Zhang Qiang, Liu Shenglin, Yan Yi, Fang Pengqian
School of Medicine and Health Management, Tongji Medical College of HUST, Wuhan, 430030, China.
Zhongguo Yi Liao Qi Xie Za Zhi. 2011 Jul;35(4):280-3.
To analyze medical device recall information of FDA U.S. and to address the safety issue of medical device.
For each report, the recall class, product name, product class and recall reason were recorded and classified for analysis.
3093 reports were identified; the recalling reasons of the three classes were significantly different. It is found that the main recall reason for medical material is package problems (39%) and design defectiveness (19%), for medical tools are design defectiveness (27%) and package problems (26%), and for medical equipment are design defectiveness (45%) and system failures (39%). The number of software recalled is 109. The main recall reason for high risk equipment is design defectiveness, and the I class level of high risk equipment recalled was decline in 2006 compared to that in 2005.

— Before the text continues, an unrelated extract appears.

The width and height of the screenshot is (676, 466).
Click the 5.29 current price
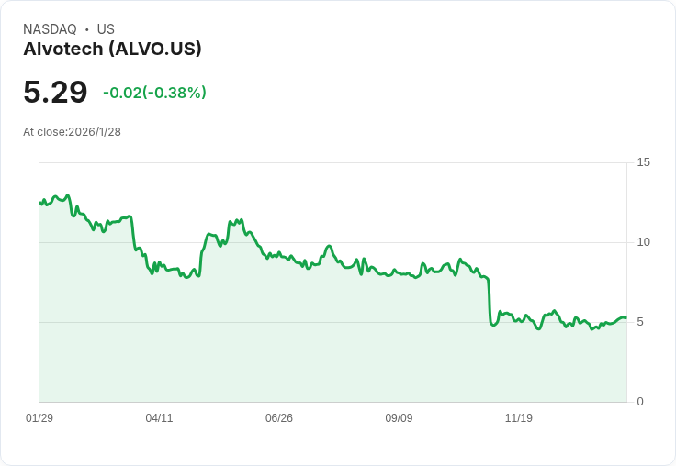pyautogui.click(x=55, y=92)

Monitoring and application of medical device recall information should be strengthened, and the objective law of medical device safety issue should be summed up, in order to provide reference for supervision of medical device.

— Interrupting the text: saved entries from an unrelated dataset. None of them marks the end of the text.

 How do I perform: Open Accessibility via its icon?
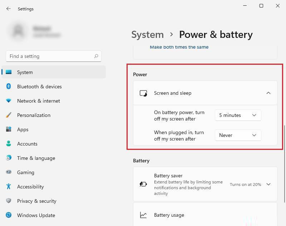9,187
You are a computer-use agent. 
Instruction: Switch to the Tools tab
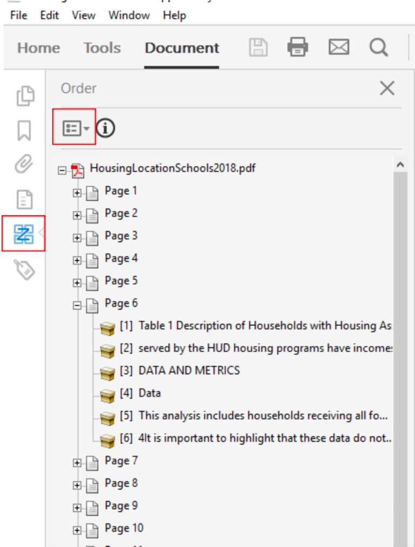click(102, 48)
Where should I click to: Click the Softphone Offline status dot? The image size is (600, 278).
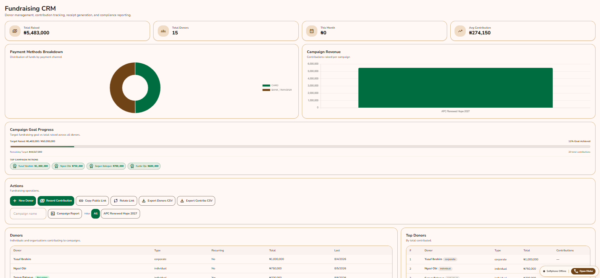(544, 271)
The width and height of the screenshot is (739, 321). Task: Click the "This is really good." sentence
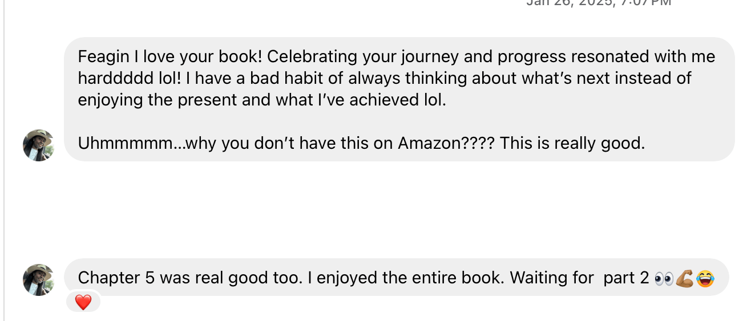coord(572,143)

分析美国食品药品监督管理局(FDA)的医疗器械召回信息,探讨医疗器械安全问题。
记录每份报告的召回类别、产品名称、产品类别及召回原因,并进行分类分析。
共识别出3093份报告;三类产品的召回原因存在显著差异。发现医用材料的主要召回原因是包装问题(39%)和设计缺陷(19%),医用工具是设计缺陷(27%)和包装问题(26%),医疗设备是设计缺陷(45%)和系统故障(39%)。召回的软件数量为109件。高风险设备的主要召回原因是设计缺陷,2006年召回的高风险设备I级水平与2005年相比有所下降。
应加强医疗器械召回信息的监测与应用,总结医疗器械安全问题的客观规律,为医疗器械监管提供参考。